The Olympics fever has gone viral around the world. People are rooting for their countries and praising athletes for bringing home gold, silver or bronze medals. While several medals are being awarded to various Olympians across different sports, have you ever stopped to wonder why these athletes bite on their medals during their victory pose?
Well, you are not the only one in quest of the "medal-biting" habit. From Jamaica's Usain Bolt to GBR's Mo Farah, all the winning Olympians in this year's Rio 2016 Olympics have posed biting on their gold medals. Any medal, be it gold, silver or bronze, is definitely not edible and the main reason behind this unconventional habit is simply to please the photojournalists.
It is not a trend that has picked up recently, but has been followed by athletes for years now.
"It's become an obsession with the photographers," David Wallechinsky, president of the International Society of Olympic Historians and co-author of "The Complete Book of the Olympics," told CNN in 2012. "I think they look at it as an iconic shot, as something that you can probably sell. I don't think it's something the athletes would probably do on their own."
But it is also a common practice to test the authenticity of gold. But the Olympians are already aware of the fact that the gold medals they've won aren't really made of gold, but have fragments of the precious medal. The Olympic gold medals weigh 500 grams each. They contain about 1.34 percent of gold and rest of it is sterling silver.
The last Olympic gold medals made of solid gold were in the Stockholm Games of 1912, but after the World War II, which caused shortages in the precious metal, medals were made of mixed silver.

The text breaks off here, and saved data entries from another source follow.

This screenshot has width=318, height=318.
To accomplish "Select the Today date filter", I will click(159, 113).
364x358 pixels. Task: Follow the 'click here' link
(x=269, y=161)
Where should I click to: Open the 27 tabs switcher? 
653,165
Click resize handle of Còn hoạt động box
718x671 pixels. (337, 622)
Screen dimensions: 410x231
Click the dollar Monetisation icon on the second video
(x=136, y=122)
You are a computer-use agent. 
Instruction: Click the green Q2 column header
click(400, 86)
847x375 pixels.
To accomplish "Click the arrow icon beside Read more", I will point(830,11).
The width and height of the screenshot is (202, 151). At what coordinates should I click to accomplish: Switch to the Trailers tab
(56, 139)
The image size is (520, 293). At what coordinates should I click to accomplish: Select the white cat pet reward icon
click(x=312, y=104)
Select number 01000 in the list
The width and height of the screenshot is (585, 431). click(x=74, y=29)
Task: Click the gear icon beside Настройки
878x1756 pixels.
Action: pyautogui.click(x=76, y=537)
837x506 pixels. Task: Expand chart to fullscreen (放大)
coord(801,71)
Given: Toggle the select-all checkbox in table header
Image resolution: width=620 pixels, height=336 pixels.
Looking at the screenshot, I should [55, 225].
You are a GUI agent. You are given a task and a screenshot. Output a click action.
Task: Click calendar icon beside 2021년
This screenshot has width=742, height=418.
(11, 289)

According to Anthony DeMarco of the Forbes Magazine, today's medals are "the most sustainable ever made." As for the silver medals, DeMarco told ABC News that it is "30 percent recycled, using mirrors, X-ray plates and other kinds of refuse." DeMarco said that the cost of each Olympic medal is about $564, which is way less than the winnings they get besides the medallions.
For instance, in the U.S., gold winners are awarded $25,000, which is taxed by the government as income earned abroad; Kazakhstan gives each of its gold medallists $250,000 and Malaysia actually gives its winners a bar of solid gold.
Clearly, the Olympians biting on their medals are simply posing for a great photograph.